Please print the lines below word for word, changing nothing.
[BEGIN Extracted entries]
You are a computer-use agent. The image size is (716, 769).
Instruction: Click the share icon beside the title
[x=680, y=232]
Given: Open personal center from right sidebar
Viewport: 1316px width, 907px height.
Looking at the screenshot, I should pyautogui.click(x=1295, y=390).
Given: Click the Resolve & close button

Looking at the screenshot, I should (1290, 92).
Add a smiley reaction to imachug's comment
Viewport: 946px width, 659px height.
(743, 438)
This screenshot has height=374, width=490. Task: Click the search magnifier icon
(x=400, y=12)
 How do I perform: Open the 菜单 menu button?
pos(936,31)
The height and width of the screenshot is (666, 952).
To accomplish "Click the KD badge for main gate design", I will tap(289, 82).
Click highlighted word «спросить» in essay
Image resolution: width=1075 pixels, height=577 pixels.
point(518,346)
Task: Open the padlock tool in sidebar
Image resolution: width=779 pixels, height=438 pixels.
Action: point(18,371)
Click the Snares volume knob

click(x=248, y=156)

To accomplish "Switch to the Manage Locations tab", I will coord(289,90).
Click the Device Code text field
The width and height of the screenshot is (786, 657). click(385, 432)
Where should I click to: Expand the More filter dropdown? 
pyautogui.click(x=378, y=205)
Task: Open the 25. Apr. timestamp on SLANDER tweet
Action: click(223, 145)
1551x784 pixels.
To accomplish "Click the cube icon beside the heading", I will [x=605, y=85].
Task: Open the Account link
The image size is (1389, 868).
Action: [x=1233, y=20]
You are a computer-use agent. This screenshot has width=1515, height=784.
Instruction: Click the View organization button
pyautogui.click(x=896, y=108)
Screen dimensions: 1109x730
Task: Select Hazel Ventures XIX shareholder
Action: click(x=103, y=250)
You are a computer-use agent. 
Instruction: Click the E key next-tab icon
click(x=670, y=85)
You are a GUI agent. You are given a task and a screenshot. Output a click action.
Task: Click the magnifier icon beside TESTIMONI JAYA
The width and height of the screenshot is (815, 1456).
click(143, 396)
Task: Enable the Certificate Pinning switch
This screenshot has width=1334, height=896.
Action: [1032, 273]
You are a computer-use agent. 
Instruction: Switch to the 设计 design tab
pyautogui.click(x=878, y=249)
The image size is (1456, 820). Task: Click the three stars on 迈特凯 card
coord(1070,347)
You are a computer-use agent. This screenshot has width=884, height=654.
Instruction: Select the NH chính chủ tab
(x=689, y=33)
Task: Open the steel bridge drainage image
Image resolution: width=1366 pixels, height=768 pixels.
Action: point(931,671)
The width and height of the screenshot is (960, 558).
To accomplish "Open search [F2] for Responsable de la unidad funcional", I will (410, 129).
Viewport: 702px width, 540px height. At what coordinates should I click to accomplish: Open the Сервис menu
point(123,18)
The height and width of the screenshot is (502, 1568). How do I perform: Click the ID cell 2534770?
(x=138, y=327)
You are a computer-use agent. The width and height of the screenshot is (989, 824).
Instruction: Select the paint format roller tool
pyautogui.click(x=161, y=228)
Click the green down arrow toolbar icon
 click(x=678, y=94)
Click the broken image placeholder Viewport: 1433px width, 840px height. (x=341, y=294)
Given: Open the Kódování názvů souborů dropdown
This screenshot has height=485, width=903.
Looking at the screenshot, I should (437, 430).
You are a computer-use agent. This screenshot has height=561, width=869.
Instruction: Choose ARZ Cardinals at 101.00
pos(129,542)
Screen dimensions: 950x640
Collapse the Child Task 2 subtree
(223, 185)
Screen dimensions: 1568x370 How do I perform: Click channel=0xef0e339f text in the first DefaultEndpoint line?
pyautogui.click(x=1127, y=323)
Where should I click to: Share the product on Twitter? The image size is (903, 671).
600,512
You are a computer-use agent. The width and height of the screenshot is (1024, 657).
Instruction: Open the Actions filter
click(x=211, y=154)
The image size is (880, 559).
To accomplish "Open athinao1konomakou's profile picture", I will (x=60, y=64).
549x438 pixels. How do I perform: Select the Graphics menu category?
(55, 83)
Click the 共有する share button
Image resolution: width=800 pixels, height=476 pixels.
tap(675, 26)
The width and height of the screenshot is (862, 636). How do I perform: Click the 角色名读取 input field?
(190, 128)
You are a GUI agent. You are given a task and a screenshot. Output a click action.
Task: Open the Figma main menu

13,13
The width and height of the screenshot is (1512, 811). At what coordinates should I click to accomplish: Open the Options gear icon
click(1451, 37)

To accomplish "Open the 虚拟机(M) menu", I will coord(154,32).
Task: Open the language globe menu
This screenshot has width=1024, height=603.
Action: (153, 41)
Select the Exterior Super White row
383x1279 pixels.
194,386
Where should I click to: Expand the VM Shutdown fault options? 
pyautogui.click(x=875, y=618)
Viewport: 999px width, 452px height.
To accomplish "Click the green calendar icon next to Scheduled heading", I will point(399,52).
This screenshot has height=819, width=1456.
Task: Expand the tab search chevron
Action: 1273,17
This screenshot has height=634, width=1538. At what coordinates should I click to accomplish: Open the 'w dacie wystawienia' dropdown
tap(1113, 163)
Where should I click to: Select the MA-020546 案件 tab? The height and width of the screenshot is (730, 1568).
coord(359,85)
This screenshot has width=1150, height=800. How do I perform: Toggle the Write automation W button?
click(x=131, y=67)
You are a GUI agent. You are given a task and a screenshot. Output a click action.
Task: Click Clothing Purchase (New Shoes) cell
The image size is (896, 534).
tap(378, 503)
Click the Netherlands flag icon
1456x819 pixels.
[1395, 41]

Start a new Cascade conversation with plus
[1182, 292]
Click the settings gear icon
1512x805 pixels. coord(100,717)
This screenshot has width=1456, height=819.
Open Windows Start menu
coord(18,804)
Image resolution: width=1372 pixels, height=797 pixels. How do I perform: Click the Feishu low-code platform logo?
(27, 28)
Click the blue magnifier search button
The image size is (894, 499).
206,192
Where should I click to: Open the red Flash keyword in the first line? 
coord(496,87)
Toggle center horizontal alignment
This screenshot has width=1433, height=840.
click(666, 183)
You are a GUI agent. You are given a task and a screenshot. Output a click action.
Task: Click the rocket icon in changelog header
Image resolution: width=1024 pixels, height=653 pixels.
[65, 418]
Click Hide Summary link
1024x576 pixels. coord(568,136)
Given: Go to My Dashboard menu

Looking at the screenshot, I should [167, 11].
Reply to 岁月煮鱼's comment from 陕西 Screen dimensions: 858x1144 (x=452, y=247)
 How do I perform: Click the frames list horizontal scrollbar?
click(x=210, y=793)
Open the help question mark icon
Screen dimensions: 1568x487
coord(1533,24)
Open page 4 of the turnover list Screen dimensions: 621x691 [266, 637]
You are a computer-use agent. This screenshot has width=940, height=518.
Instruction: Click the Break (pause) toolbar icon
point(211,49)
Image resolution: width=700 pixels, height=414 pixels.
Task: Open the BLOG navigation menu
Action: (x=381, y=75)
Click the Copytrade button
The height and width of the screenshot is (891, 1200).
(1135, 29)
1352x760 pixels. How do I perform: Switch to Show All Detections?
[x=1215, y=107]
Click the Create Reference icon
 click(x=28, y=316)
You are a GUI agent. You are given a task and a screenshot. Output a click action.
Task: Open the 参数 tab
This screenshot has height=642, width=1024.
[END Extracted entries]
▸ **Result for this exercise**:
You are a computer-use agent. The image size is (716, 769).
Instruction: Click the share icon beside the title
[x=680, y=232]
Given: Open personal center from right sidebar
Viewport: 1316px width, 907px height.
Looking at the screenshot, I should pyautogui.click(x=1295, y=390).
Given: Click the Resolve & close button

Looking at the screenshot, I should (1290, 92).
Add a smiley reaction to imachug's comment
Viewport: 946px width, 659px height.
(743, 438)
This screenshot has height=374, width=490. Task: Click the search magnifier icon
(x=400, y=12)
 How do I perform: Open the 菜单 menu button?
pos(936,31)
The height and width of the screenshot is (666, 952).
To accomplish "Click the KD badge for main gate design", I will tap(289, 82).
Click highlighted word «спросить» in essay
Image resolution: width=1075 pixels, height=577 pixels.
point(518,346)
Task: Open the padlock tool in sidebar
Image resolution: width=779 pixels, height=438 pixels.
Action: point(18,371)
Click the Snares volume knob

click(x=248, y=156)

To accomplish "Switch to the Manage Locations tab", I will coord(289,90).
Click the Device Code text field
The width and height of the screenshot is (786, 657). click(385, 432)
Where should I click to: Expand the More filter dropdown? 
pyautogui.click(x=378, y=205)
Task: Open the 25. Apr. timestamp on SLANDER tweet
Action: click(223, 145)
1551x784 pixels.
To accomplish "Click the cube icon beside the heading", I will [x=605, y=85].
Task: Open the Account link
The image size is (1389, 868).
Action: [x=1233, y=20]
You are a computer-use agent. This screenshot has width=1515, height=784.
Instruction: Click the View organization button
pyautogui.click(x=896, y=108)
Screen dimensions: 1109x730
Task: Select Hazel Ventures XIX shareholder
Action: click(x=103, y=250)
You are a computer-use agent. 
Instruction: Click the E key next-tab icon
click(x=670, y=85)
You are a GUI agent. You are given a task and a screenshot. Output a click action.
Task: Click the magnifier icon beside TESTIMONI JAYA
The width and height of the screenshot is (815, 1456).
click(143, 396)
Task: Enable the Certificate Pinning switch
This screenshot has width=1334, height=896.
Action: [1032, 273]
You are a computer-use agent. 
Instruction: Switch to the 设计 design tab
pyautogui.click(x=878, y=249)
The image size is (1456, 820). Task: Click the three stars on 迈特凯 card
coord(1070,347)
You are a computer-use agent. This screenshot has width=884, height=654.
Instruction: Select the NH chính chủ tab
(x=689, y=33)
Task: Open the steel bridge drainage image
Image resolution: width=1366 pixels, height=768 pixels.
Action: point(931,671)
The width and height of the screenshot is (960, 558).
To accomplish "Open search [F2] for Responsable de la unidad funcional", I will (410, 129).
Viewport: 702px width, 540px height. At what coordinates should I click to accomplish: Open the Сервис menu
point(123,18)
The height and width of the screenshot is (502, 1568). How do I perform: Click the ID cell 2534770?
(x=138, y=327)
You are a computer-use agent. The width and height of the screenshot is (989, 824).
Instruction: Select the paint format roller tool
pyautogui.click(x=161, y=228)
Click the green down arrow toolbar icon
 click(x=678, y=94)
Click the broken image placeholder Viewport: 1433px width, 840px height. (x=341, y=294)
Given: Open the Kódování názvů souborů dropdown
This screenshot has height=485, width=903.
Looking at the screenshot, I should (437, 430).
You are a computer-use agent. This screenshot has height=561, width=869.
Instruction: Choose ARZ Cardinals at 101.00
pos(129,542)
Screen dimensions: 950x640
Collapse the Child Task 2 subtree
(223, 185)
Screen dimensions: 1568x370 How do I perform: Click channel=0xef0e339f text in the first DefaultEndpoint line?
pyautogui.click(x=1127, y=323)
Where should I click to: Share the product on Twitter? The image size is (903, 671).
600,512
You are a computer-use agent. The width and height of the screenshot is (1024, 657).
Instruction: Open the Actions filter
click(x=211, y=154)
The image size is (880, 559).
To accomplish "Open athinao1konomakou's profile picture", I will (x=60, y=64).
549x438 pixels. How do I perform: Select the Graphics menu category?
(55, 83)
Click the 共有する share button
Image resolution: width=800 pixels, height=476 pixels.
tap(675, 26)
The width and height of the screenshot is (862, 636). How do I perform: Click the 角色名读取 input field?
(190, 128)
You are a GUI agent. You are given a task and a screenshot. Output a click action.
Task: Open the Figma main menu

13,13
The width and height of the screenshot is (1512, 811). At what coordinates should I click to accomplish: Open the Options gear icon
click(1451, 37)

To accomplish "Open the 虚拟机(M) menu", I will coord(154,32).
Task: Open the language globe menu
This screenshot has width=1024, height=603.
Action: (153, 41)
Select the Exterior Super White row
383x1279 pixels.
194,386
Where should I click to: Expand the VM Shutdown fault options? 
pyautogui.click(x=875, y=618)
Viewport: 999px width, 452px height.
To accomplish "Click the green calendar icon next to Scheduled heading", I will point(399,52).
This screenshot has height=819, width=1456.
Task: Expand the tab search chevron
Action: 1273,17
This screenshot has height=634, width=1538. At what coordinates should I click to accomplish: Open the 'w dacie wystawienia' dropdown
tap(1113, 163)
Where should I click to: Select the MA-020546 案件 tab? The height and width of the screenshot is (730, 1568).
coord(359,85)
This screenshot has width=1150, height=800. How do I perform: Toggle the Write automation W button?
click(x=131, y=67)
You are a GUI agent. You are given a task and a screenshot. Output a click action.
Task: Click Clothing Purchase (New Shoes) cell
The image size is (896, 534).
tap(378, 503)
Click the Netherlands flag icon
1456x819 pixels.
[1395, 41]

Start a new Cascade conversation with plus
[1182, 292]
Click the settings gear icon
1512x805 pixels. coord(100,717)
This screenshot has width=1456, height=819.
Open Windows Start menu
coord(18,804)
Image resolution: width=1372 pixels, height=797 pixels. How do I perform: Click the Feishu low-code platform logo?
(27, 28)
Click the blue magnifier search button
The image size is (894, 499).
206,192
Where should I click to: Open the red Flash keyword in the first line? 
coord(496,87)
Toggle center horizontal alignment
This screenshot has width=1433, height=840.
click(666, 183)
You are a GUI agent. You are given a task and a screenshot. Output a click action.
Task: Click the rocket icon in changelog header
Image resolution: width=1024 pixels, height=653 pixels.
[65, 418]
Click Hide Summary link
1024x576 pixels. coord(568,136)
Given: Go to My Dashboard menu

Looking at the screenshot, I should [167, 11].
Reply to 岁月煮鱼's comment from 陕西 Screen dimensions: 858x1144 (x=452, y=247)
 How do I perform: Click the frames list horizontal scrollbar?
click(x=210, y=793)
Open the help question mark icon
Screen dimensions: 1568x487
coord(1533,24)
Open page 4 of the turnover list Screen dimensions: 621x691 [266, 637]
You are a computer-use agent. This screenshot has width=940, height=518.
Instruction: Click the Break (pause) toolbar icon
point(211,49)
Image resolution: width=700 pixels, height=414 pixels.
Task: Open the BLOG navigation menu
Action: (x=381, y=75)
Click the Copytrade button
The height and width of the screenshot is (891, 1200).
(1135, 29)
1352x760 pixels. How do I perform: Switch to Show All Detections?
[x=1215, y=107]
Click the Create Reference icon
 click(x=28, y=316)
You are a GUI agent. You are given a task and a screenshot. Output a click action.
Task: Open the 参数 tab
This screenshot has height=642, width=1024.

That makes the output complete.